Stated exercise => Copy everything from the row containing "29 (125, 706)" down to the row containing "17 (29, 681)", swapping "Educational" for "Learning" and changing nothing else.

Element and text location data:
-------------------------
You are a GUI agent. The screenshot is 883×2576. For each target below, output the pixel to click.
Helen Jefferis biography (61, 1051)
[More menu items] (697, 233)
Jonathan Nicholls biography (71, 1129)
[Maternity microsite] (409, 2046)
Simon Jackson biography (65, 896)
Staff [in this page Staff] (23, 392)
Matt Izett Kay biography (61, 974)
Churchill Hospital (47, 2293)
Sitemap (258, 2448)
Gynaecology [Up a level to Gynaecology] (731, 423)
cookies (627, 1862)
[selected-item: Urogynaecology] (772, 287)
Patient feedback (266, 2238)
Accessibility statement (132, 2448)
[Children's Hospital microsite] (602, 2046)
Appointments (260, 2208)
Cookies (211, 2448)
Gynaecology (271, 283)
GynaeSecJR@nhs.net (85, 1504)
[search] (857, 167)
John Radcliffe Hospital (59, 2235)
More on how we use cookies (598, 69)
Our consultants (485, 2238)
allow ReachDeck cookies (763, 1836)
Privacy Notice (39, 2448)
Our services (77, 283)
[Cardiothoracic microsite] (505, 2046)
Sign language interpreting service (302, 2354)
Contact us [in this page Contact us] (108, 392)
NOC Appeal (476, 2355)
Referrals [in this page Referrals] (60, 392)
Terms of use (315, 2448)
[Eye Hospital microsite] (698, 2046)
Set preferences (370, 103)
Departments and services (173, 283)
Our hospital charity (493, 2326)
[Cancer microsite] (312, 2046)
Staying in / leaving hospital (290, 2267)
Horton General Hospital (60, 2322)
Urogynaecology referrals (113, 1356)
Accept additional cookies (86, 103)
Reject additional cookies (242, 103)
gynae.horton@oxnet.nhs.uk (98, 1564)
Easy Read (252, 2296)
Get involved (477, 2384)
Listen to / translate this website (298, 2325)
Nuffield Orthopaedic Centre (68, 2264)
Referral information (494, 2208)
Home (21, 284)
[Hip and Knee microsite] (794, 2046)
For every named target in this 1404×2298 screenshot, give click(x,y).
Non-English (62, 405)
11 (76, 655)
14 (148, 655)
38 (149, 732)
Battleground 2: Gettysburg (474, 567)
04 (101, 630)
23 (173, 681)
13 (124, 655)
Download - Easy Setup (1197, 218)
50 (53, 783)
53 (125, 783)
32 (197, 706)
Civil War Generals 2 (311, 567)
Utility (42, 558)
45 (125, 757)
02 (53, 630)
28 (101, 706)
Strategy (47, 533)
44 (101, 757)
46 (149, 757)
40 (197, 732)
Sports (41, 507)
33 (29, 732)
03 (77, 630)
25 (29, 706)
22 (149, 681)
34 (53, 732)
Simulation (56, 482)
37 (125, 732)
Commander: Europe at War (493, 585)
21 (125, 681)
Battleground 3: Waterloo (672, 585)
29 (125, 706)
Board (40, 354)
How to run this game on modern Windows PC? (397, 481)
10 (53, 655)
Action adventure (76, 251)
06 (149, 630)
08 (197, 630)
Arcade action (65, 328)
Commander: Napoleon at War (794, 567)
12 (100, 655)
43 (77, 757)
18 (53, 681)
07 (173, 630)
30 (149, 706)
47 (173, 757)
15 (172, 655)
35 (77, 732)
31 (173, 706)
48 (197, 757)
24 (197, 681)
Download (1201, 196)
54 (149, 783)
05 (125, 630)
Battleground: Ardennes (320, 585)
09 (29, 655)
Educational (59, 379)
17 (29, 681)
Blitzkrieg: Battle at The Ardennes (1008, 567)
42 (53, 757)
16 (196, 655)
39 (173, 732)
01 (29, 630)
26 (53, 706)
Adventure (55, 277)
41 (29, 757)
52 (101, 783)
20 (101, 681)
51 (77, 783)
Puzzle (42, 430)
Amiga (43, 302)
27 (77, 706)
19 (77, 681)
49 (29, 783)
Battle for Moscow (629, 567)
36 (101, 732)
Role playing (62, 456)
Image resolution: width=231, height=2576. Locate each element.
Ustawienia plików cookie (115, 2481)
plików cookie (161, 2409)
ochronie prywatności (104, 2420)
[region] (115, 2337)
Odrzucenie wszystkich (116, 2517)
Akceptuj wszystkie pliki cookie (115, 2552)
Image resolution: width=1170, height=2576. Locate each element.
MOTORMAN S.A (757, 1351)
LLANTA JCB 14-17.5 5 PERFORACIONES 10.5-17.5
-------------------------
The completed task =>
29 (125, 706)
Board (40, 354)
How to run this game on modern Windows PC? (397, 481)
10 (53, 655)
Action adventure (76, 251)
06 (149, 630)
08 (197, 630)
Arcade action (65, 328)
Commander: Napoleon at War (794, 567)
12 (100, 655)
43 (77, 757)
18 (53, 681)
07 (173, 630)
30 (149, 706)
47 (173, 757)
15 (172, 655)
35 (77, 732)
31 (173, 706)
48 (197, 757)
24 (197, 681)
Download (1201, 196)
54 (149, 783)
05 (125, 630)
Battleground: Ardennes (320, 585)
09 (29, 655)
Learning (59, 379)
17 (29, 681)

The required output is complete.